Friday, September 22, 2006

Events and an Opportunity

Manuel Ramos

As part of Hispanic Heritage Month, September 15 - October 15, San Antonio celebrates with an all day event at the central library downtown on Saturday, 23 september 2006. Here's the program:

10:00 AM
Testimonios: How the Library Changed My Life

Sandra Cisneros leads this panel discussion, as writers and community leaders José García de Lara; Elizabeth de la Portilla, Ph.D.; Gregg Barrios; John Philip Santos; Norma Alarcón, Ph.D.; Dennis Martínez; Norma Cantú, Ph.D.; and Edward Schumacher-Matos discuss the role the library plays in their lives. Location: Auditorium, 1st Floor
2:00 PM
Latino Voices: Carmen Tafolla

Author of Sonnets and Salsa. Free presentation highlighting Latino authors Xavier Garza and Carmen Tafolla. Presented by the Texas Center for the Book. Location: Auditorium, 1st Floor
2:00 PM

Using traditional, brightly-colored fabrics, mothers in Guatemala make their children little stuffed toys knows as animalitos. Come enjoy a few animal stories and make a paper animalito of your own. This is a Family Fun program—all ages welcome.
2:30 PM
Visit with real professional wrestlers from American Championship Wrestlers. Learn about their training, their moves and how to become a wrestler.

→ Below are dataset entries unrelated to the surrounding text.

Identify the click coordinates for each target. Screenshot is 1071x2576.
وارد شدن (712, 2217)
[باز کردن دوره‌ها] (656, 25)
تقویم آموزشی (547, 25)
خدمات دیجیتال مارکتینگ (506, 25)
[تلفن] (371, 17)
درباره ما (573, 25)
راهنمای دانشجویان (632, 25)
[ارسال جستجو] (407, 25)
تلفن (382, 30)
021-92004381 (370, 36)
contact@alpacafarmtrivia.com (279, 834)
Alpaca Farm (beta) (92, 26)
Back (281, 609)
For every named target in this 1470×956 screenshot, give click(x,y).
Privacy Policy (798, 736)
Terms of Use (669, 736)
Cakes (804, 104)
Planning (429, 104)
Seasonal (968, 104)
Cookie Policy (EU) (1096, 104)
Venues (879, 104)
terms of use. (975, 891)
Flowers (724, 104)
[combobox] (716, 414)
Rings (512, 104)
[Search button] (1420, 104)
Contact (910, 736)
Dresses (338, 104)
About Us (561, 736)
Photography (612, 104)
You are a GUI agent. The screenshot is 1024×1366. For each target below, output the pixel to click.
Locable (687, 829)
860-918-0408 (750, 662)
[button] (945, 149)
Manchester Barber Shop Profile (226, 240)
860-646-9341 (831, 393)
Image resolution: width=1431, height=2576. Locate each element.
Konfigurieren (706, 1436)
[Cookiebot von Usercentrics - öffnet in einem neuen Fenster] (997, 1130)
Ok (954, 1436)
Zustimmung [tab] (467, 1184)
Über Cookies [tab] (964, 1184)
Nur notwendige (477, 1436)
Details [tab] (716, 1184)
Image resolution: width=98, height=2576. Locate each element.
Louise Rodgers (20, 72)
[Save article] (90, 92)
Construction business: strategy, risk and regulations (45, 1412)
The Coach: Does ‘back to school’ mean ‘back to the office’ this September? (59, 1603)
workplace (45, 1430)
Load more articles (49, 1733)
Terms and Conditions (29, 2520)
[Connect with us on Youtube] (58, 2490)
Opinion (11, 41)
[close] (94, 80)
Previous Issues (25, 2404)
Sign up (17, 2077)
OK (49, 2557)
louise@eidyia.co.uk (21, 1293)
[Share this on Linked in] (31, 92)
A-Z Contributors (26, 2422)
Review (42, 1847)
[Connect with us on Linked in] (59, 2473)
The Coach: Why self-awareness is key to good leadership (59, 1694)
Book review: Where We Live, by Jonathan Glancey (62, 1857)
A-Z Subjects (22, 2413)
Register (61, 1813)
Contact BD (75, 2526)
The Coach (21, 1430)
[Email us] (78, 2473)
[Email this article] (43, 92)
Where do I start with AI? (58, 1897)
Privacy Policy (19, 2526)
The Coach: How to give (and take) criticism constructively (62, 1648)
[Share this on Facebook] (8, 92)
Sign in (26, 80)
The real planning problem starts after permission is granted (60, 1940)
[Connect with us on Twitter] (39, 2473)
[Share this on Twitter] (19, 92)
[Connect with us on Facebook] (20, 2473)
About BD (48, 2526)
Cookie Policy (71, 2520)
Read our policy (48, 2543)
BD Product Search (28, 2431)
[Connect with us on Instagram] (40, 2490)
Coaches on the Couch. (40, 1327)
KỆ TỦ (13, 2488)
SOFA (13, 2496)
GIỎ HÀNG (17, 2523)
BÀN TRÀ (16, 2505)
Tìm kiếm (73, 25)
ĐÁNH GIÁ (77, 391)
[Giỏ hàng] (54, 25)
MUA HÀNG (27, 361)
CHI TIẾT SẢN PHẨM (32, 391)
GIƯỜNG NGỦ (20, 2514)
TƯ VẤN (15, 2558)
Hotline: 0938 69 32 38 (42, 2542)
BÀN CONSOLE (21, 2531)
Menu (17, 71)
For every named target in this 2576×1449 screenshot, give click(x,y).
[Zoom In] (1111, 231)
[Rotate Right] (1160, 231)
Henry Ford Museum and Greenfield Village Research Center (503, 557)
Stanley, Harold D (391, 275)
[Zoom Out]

Saturday, October 14th at 7:30 pm - Stories for all Seasons: Peyote Tales. Storyteller Renee Fajardo and Photojournalist Todd Pierson share their research on the unique perspective of the Peyote Way. West Side Books, 3434 W 32nd Ave, Denver, Colorado 80211 303 480-0220

Palabra Pura
promotes literary expression in more than one tongue through a monthly bilingual poetry reading featuring Chicano and Latino artists. With an aim to foster dialogue through literature in Chicago and beyond, each evening pairs a local poet with a visiting writer along with an open mic to engage the interaction of diverse voices, ideas, and aesthetics. The readings are held the third Wednesday of every month (except August and December) throughout 2006. Upcoming Events: October 18: Richard Blanco & Achy Obejas November 15: Ada Limon. Go to the Guild Complex website for more info.

A Silicon Valley entrepreneur who discovered how hard it is to get published is behind the new Sobol Award for unpublished novelists. The rewards are great for the top three writers: first prize of $100,000, first runner up award of $25,000, $10,000 for the second runner up. Plus seven $1,000 prizes for the rest of the longlist. The submission process begins now and runs through the end of the year. For more information: However, be aware that this "contest" requires an $85 registration fee - very high in my experience.

This just in -- Librería Martínez presents Orange County Housecleaners, Photos by Frank Cancian, September 24, 2006, 3:00 PM

The Orange County Housecleaners book features Julieta Noemi (Mimi) Lopez, Esperanza Mejia, Leidi Mejia, Tina Parker, Sharon Risley, Victoria Rua, and Sara Velazquez. In this book seven women tell their life stories. Each one of them began with her childhood and talked about whatever she thought was important in her life. All women work or recently worked as housecleaners.

Libreria Martinez, 1110 N. Main Street Santa Ana, CA 714-973-7900

That's it for me -- I'm way too busy for a guy my age so this week's post is quick. My La Bloga comrades have all produced excellent posts this week. Make sure you scroll down or use the links to the left to look over their contributions.


1 comment:

Paco said...

Coolness. I'll be in San Antonio then, pues yo tendra que pasar por esos eventos con mis sobrinos.

It's amazing how much of our history and culture I've picked up at these events. The way we're "taught" history in our schools, it's like selective amnesia in the US textbooks. They try to almost delete the Mexican War, in my book as a kid they even tried to make it out like Anglos brought civilization to the heathen darkies south of the border. No mention of the fact that the US invaded Mexico in the first place to spread slavery there, which Mexico had banned in Texas and the SW-- I guess it doesn't fit in well with the usual Manifest Destiny BS about how much more civilized the Anglos were, does it?!!

One of the Heritage celebrations a while ago around Tucson, they actually went through talking about the Treaty of Cahuenga and the main one concluding the Mexican War itself.

That's the first time I ever heard about all the lies we're still fed even today in the media. Spanish got specific protection as a language *for public use* in the post-Mexican War treaties, and that means to be used in the offices and schools, and governments as well as in old-fashioned town councils. So all this crap from the Anglos about how using Spanish in school is evil, all this BS where they'd beat us for using Spanish on the playground? They're just a bunch of moron lawbreakers themselves-- Spanish is equal as English under the laws governing the Texas and SW annexation.

Es asi amigo, es la verdad que los Anglos desesperadamente temieron que averiguariamos, y ahorita no pueden mas escoger la verdad de nosotros. No voy a aguantar nunca mas las quejas idioticas de los racistas aqui!